Rewrite the lines from the one containing "Task: Select the" through the one containing "Action: coord(522,210)", swapping "thumbnail" for "preview image" and leaving everything else unchanged. Leave the pictures out of your answer.

- [PROVIDED DATA]:
★ ★ ★
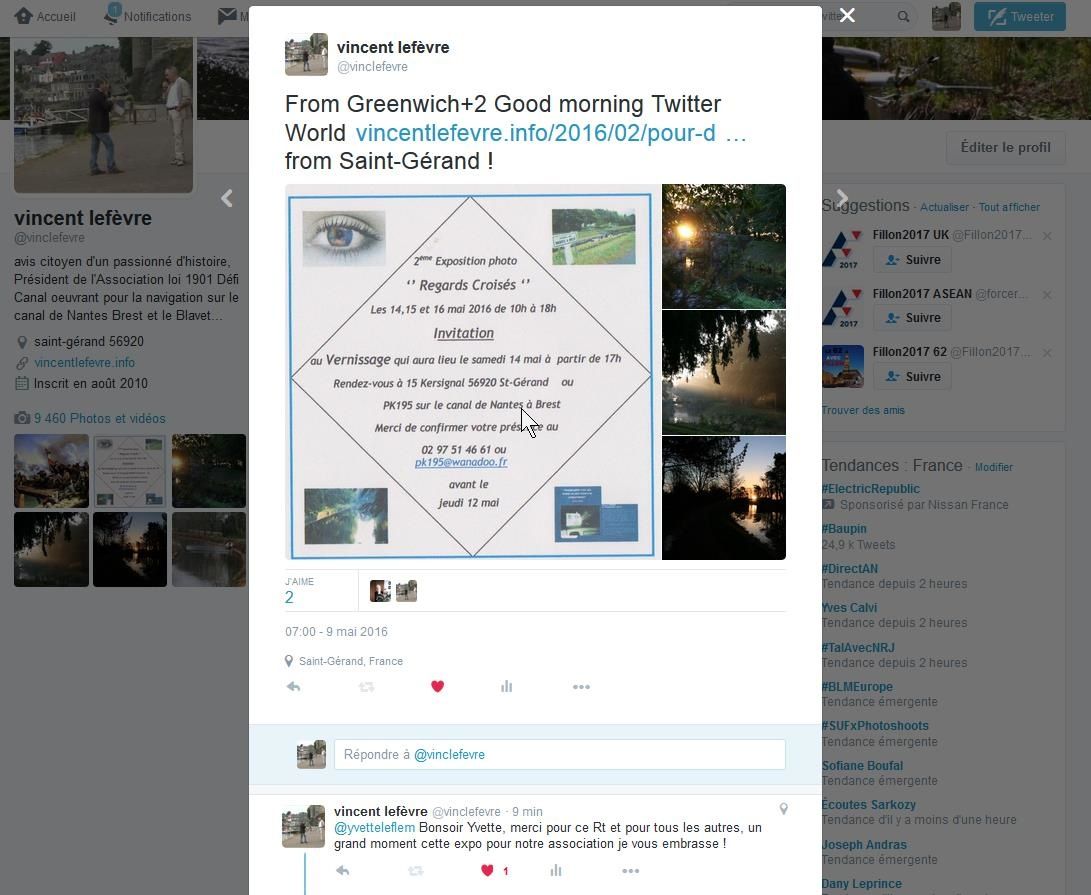Unlike the main tweet using red heart
This screenshot has height=895, width=1091.
click(437, 687)
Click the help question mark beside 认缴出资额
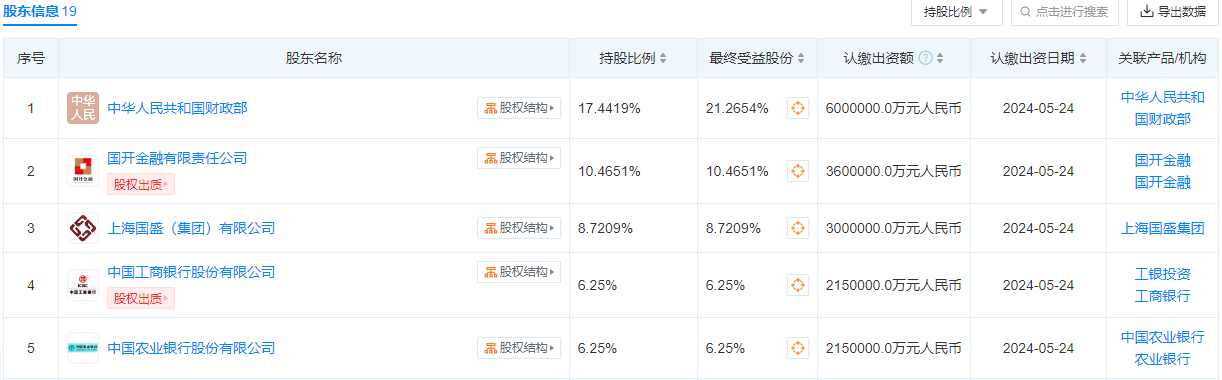The width and height of the screenshot is (1222, 380). click(925, 58)
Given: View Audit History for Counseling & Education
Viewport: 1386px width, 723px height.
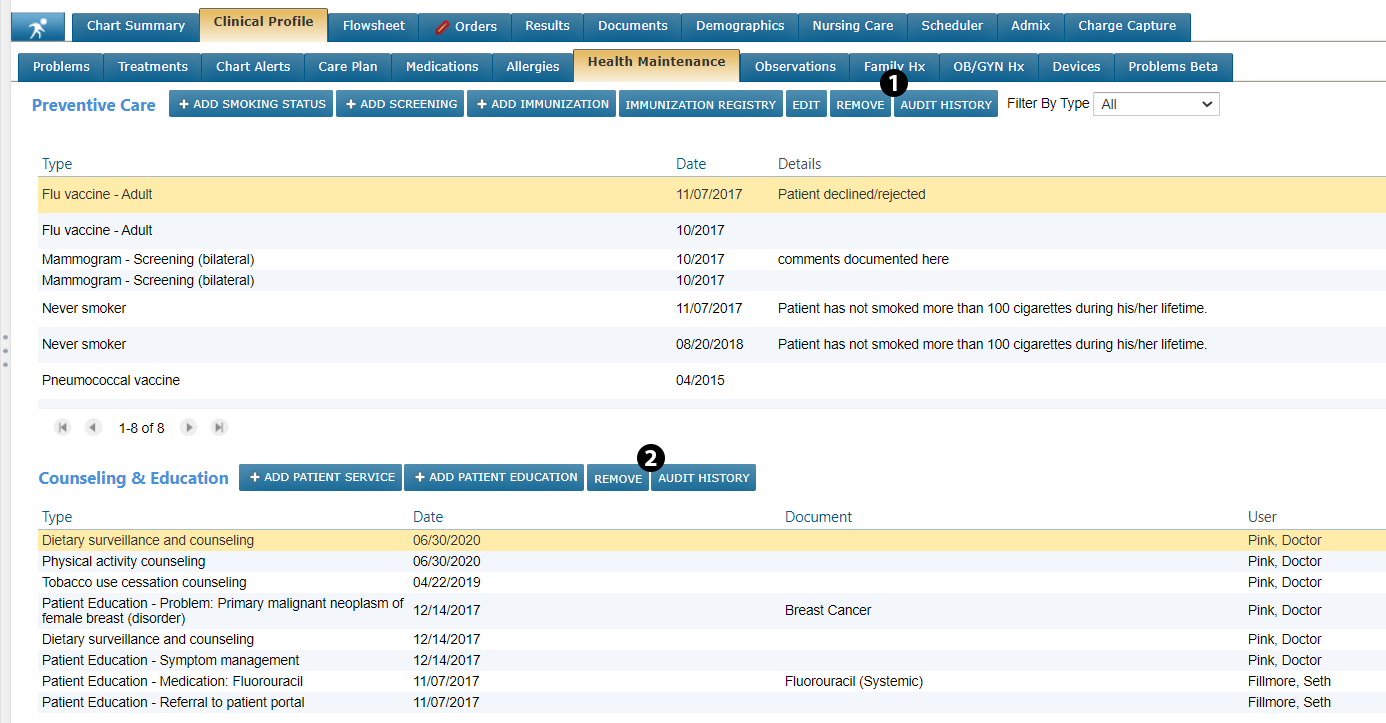Looking at the screenshot, I should 703,479.
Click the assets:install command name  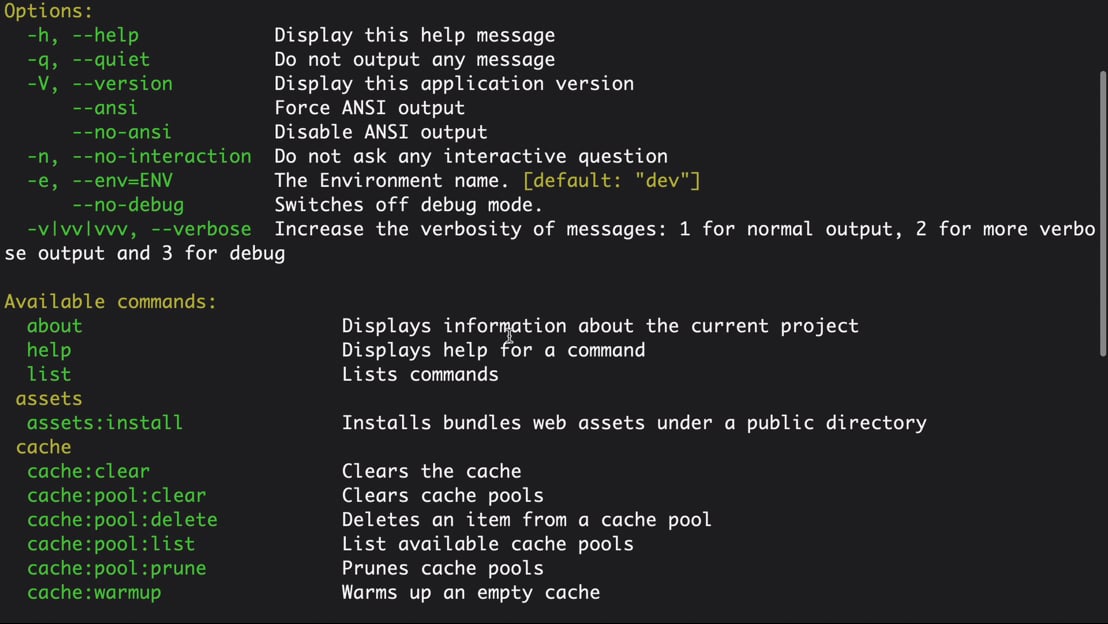click(x=105, y=423)
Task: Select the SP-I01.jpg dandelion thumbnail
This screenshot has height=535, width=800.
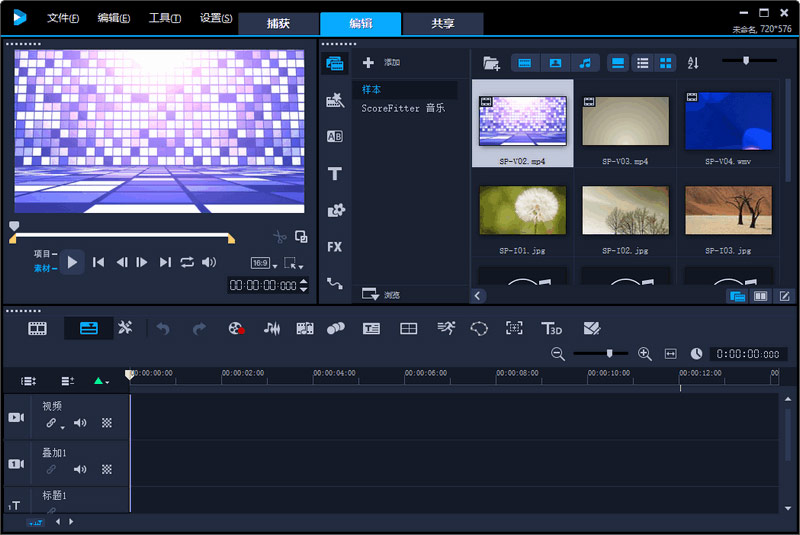Action: coord(522,210)
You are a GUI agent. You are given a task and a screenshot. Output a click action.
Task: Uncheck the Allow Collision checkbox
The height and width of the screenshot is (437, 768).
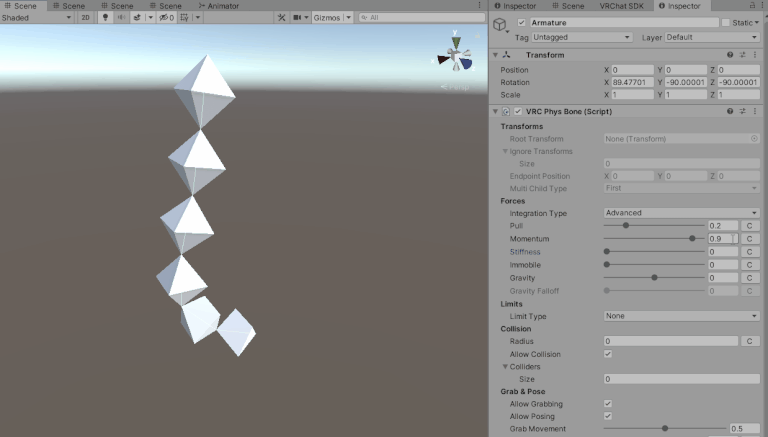click(608, 354)
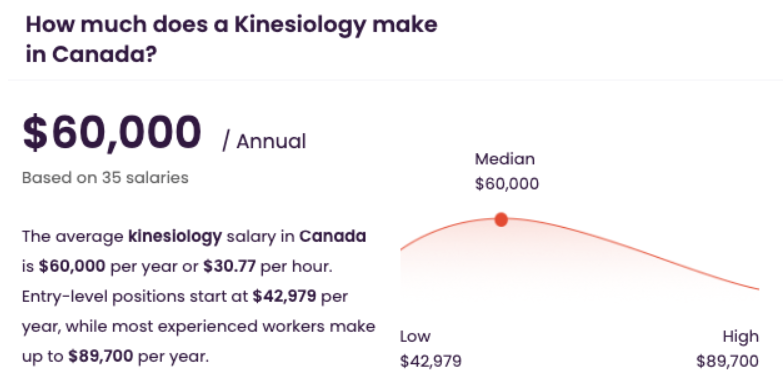Click the left start of salary curve

tap(408, 244)
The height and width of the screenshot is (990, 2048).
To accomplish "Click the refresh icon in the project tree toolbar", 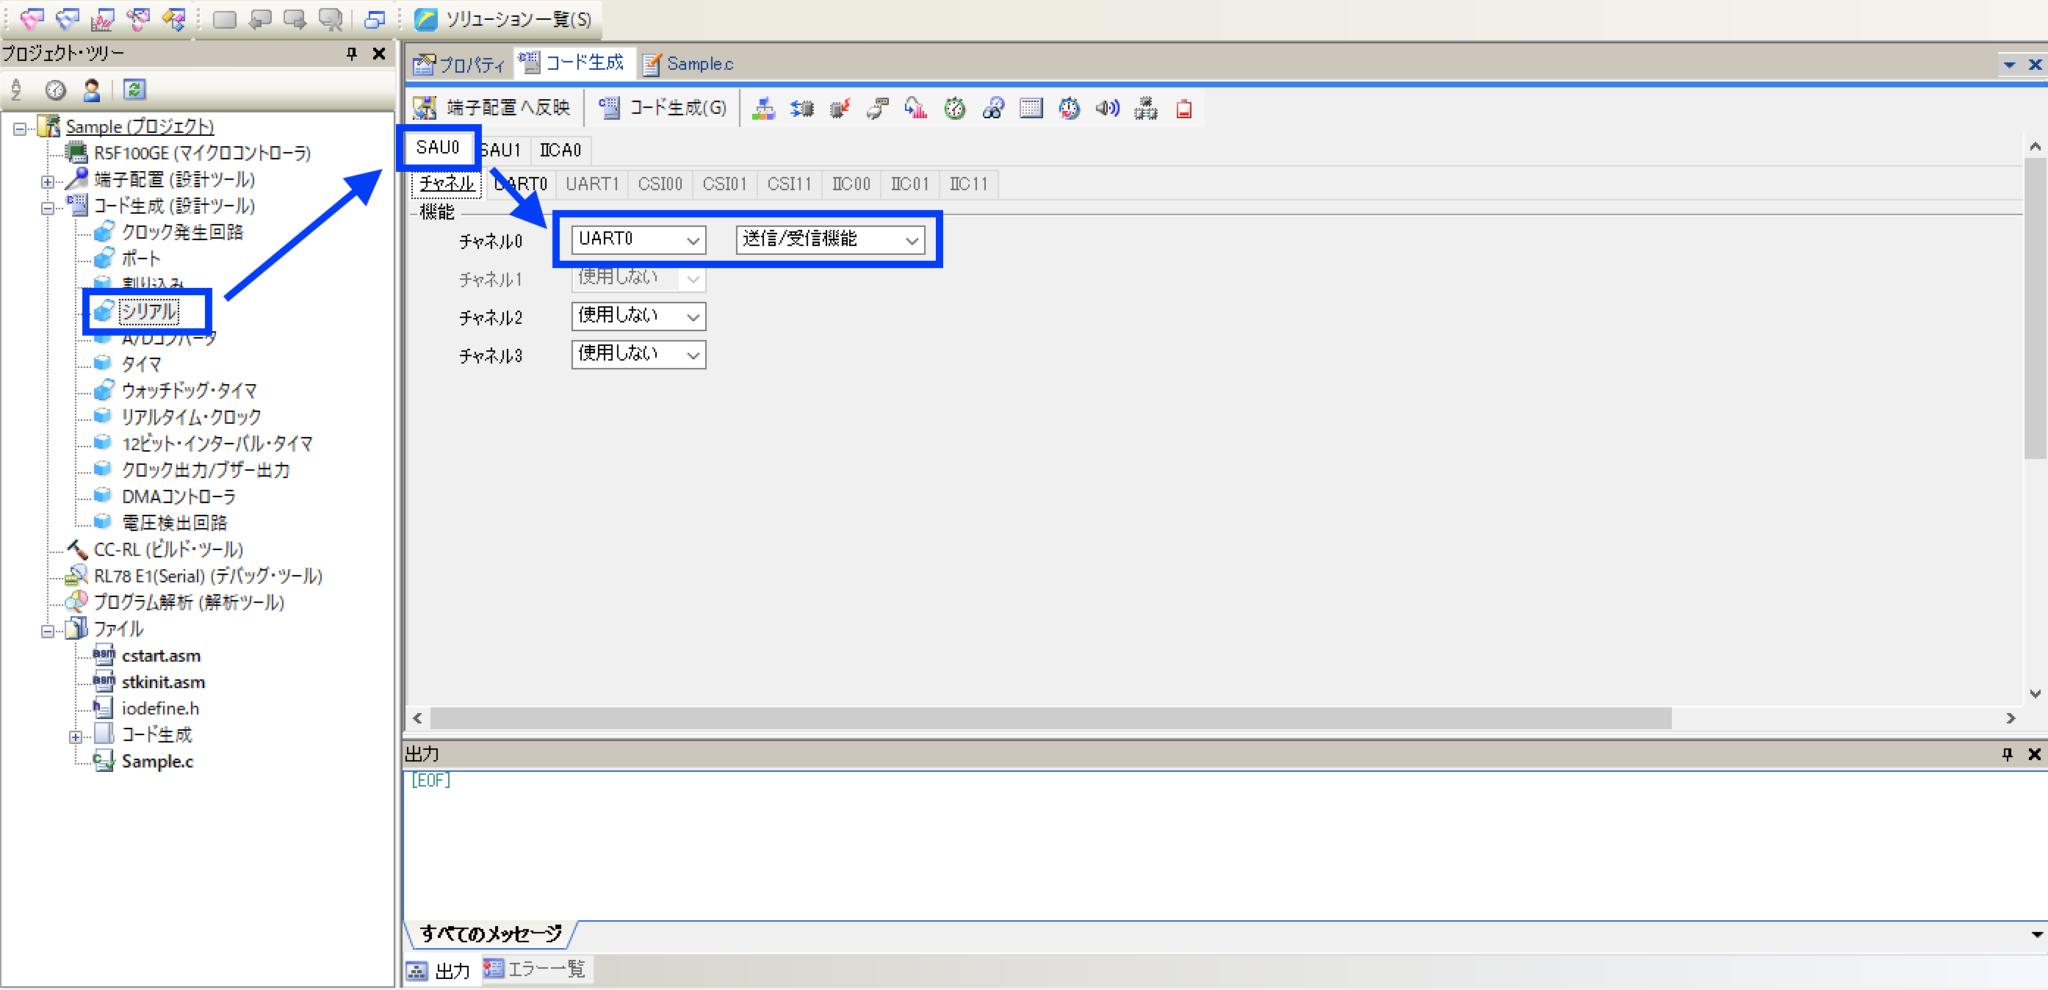I will (x=133, y=89).
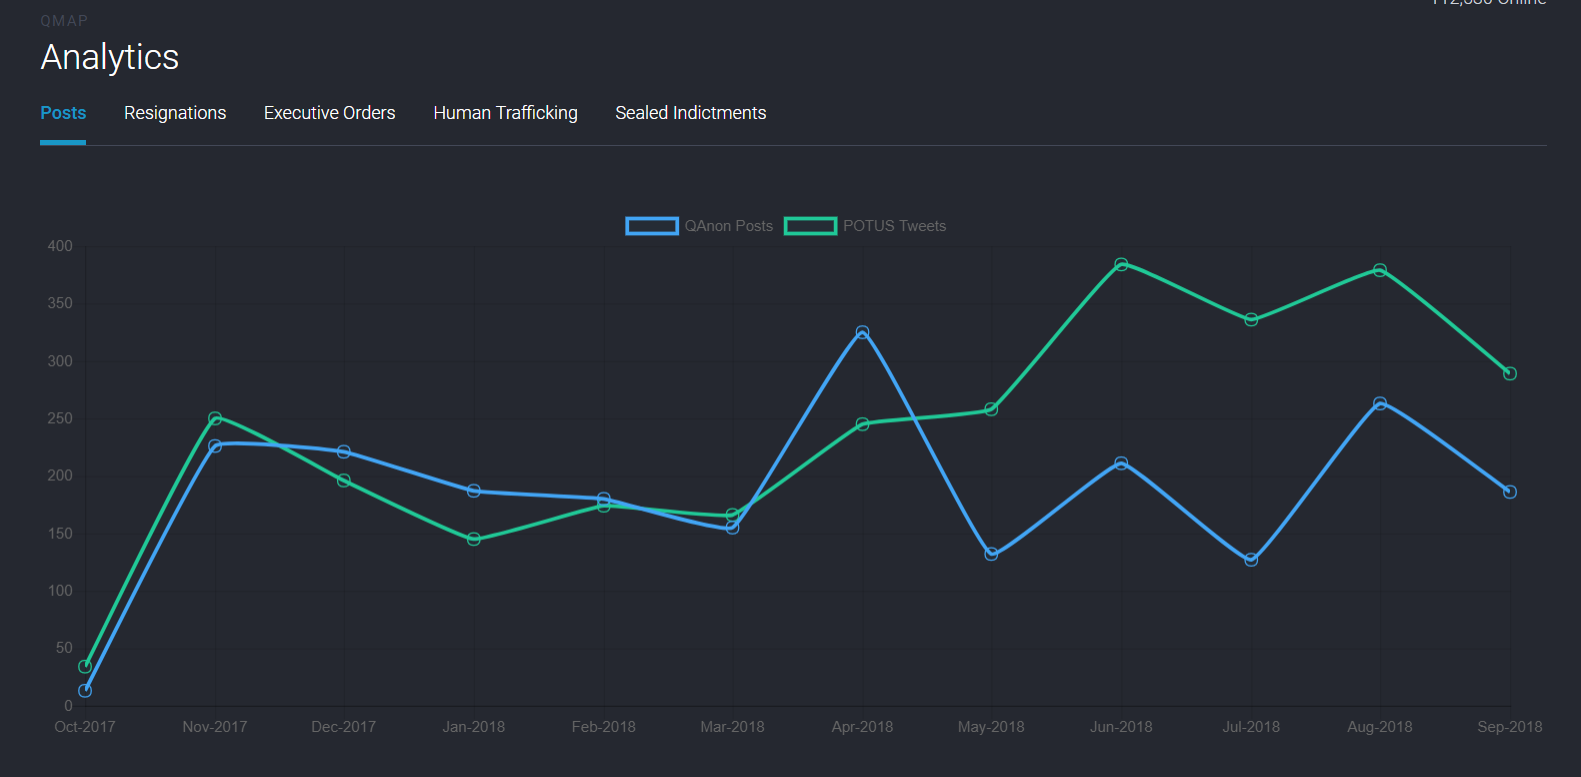The image size is (1581, 777).
Task: Click the green POTUS Tweets Sep-2018 point
Action: pyautogui.click(x=1510, y=374)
★ ★ ★
- [RESULT]:
Task: Select the SP-I01.jpg dandelion preview image
This screenshot has height=535, width=800.
Action: coord(522,210)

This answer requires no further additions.